Bedanya, kata-kata bapak HNW tidak sevulgar Dr. At-Turabi – walau nuansanya boleh dibilang sama.
Parah
memang jika demikian. Apalagi secara halus PKS telah menyatakan sikap
terbukanya (dan juga komprominya) terhadap lawan-lawan politiknya dari
kaum apapun ketika mengatakan :
“Sejak Pemilu 2004 lalu kehadiran PKS telah diterima dengan baik oleh kalangan sekuler maupun nonmuslim sekalipun,” papar PKS.
“Terbukti PKS diajak berkoalisi oleh capres SBY-JK dan pemilih PKS ternyata sebagian adalah kalangan nonmuslim”.
Ditambah lagi dengan jargon-jargon kampanye legislatif yang lalu, seperti : “Memangnya PKS Bisa Hijau, Kuning, Biru, dan Merah; Jika untuk Indonesia yang Lebih Baik, Mengapa Tidak ?”[4].
Apa artinya ? Bukankah hijau itu maknanya partai Islam, kuning maknanya
partai Golkar, biru maknanya partai Demokrat, dan merah maknanya partai
nasionalis sekuler (PDIP dan sebangsanya) ? Orang awam yang membacanya
pun dengan cekatan akan menyimpulkan bahwa PKS adalah partai semua
golongan, partai semua aliran, partai semua pemahaman, dan yang lainnya.

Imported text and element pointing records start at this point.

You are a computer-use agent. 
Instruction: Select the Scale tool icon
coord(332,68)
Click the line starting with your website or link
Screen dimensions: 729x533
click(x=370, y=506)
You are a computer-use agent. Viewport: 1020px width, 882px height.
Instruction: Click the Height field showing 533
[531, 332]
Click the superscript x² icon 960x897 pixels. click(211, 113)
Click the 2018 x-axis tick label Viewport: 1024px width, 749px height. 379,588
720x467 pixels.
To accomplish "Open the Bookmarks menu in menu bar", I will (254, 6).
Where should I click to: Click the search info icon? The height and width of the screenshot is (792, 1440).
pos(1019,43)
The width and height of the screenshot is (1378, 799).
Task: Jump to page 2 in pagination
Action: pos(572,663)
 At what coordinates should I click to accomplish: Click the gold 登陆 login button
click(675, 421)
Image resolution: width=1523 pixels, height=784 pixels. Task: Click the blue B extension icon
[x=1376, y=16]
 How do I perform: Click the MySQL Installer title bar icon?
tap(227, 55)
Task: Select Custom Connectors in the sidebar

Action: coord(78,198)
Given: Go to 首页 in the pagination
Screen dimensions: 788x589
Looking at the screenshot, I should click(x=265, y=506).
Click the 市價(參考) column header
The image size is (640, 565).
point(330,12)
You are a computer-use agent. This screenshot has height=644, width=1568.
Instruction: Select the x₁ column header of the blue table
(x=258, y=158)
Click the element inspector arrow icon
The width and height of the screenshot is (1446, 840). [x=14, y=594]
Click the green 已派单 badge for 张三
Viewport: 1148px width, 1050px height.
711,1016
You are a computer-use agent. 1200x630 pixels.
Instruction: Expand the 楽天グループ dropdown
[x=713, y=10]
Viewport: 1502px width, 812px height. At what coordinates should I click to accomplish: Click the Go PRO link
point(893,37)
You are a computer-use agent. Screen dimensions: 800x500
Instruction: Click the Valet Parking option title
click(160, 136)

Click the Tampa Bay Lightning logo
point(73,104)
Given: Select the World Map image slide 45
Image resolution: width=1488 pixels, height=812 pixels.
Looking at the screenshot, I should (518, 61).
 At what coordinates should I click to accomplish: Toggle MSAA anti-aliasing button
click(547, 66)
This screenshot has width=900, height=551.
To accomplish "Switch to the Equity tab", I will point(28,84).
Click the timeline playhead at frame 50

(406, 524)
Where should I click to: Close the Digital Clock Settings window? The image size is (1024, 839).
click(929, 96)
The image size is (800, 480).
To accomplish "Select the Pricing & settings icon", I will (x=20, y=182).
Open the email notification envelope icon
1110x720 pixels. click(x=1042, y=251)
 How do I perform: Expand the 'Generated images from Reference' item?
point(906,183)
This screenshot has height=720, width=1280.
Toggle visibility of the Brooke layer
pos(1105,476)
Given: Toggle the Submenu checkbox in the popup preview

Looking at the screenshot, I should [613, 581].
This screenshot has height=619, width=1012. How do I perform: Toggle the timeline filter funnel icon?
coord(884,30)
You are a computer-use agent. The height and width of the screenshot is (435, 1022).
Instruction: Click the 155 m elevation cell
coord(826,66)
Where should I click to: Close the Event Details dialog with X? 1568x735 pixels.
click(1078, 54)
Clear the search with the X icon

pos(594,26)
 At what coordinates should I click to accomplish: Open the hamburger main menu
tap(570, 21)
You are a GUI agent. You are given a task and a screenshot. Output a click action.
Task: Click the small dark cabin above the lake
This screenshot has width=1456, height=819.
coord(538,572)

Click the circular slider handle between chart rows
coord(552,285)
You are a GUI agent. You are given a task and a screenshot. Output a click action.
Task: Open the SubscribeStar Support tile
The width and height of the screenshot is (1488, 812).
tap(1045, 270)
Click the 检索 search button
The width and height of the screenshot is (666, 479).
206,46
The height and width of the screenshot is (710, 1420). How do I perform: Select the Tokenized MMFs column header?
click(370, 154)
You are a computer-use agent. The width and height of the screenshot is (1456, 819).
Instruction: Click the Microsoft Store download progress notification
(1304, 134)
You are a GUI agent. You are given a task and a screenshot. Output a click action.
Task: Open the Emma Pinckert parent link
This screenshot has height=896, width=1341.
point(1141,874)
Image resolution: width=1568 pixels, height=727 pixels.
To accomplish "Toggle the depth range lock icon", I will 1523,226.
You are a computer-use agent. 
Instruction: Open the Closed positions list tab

Jika ada orang yang memplesetkan PKS saat ini adalah Partai Keranjang
Sampah (seperti banyak dikatakan oleh sebagian ikhwan eks laskar jihad),
secara substansi tidaklah terlalu keliru – walau dari segi bahasa
kurang nyaman untuk dibaca dan didengar.
Politik praktis yang ada di jaman sekarang telah memberangus al-wala’ wal-bara’ terhadap segala macam penyimpangan. Sebuah politik ngawur tanpa prinsip yang menghalalkan segala cara untuk memperoleh kekuasaan.
Inikah politik yang diajarkan oleh Nabi kita shallallaahu ‘alaihi wa sallam ? Saya persilakan bagi para Pembaca untuk menjawabnya…..
Abu Al-Jauzaa’
[1] Anti
NU yang saya maksud bukan secara keorganisasian, namun lebih tertuju
pada fikrah pemahaman agama yang lazim ada di warga NU.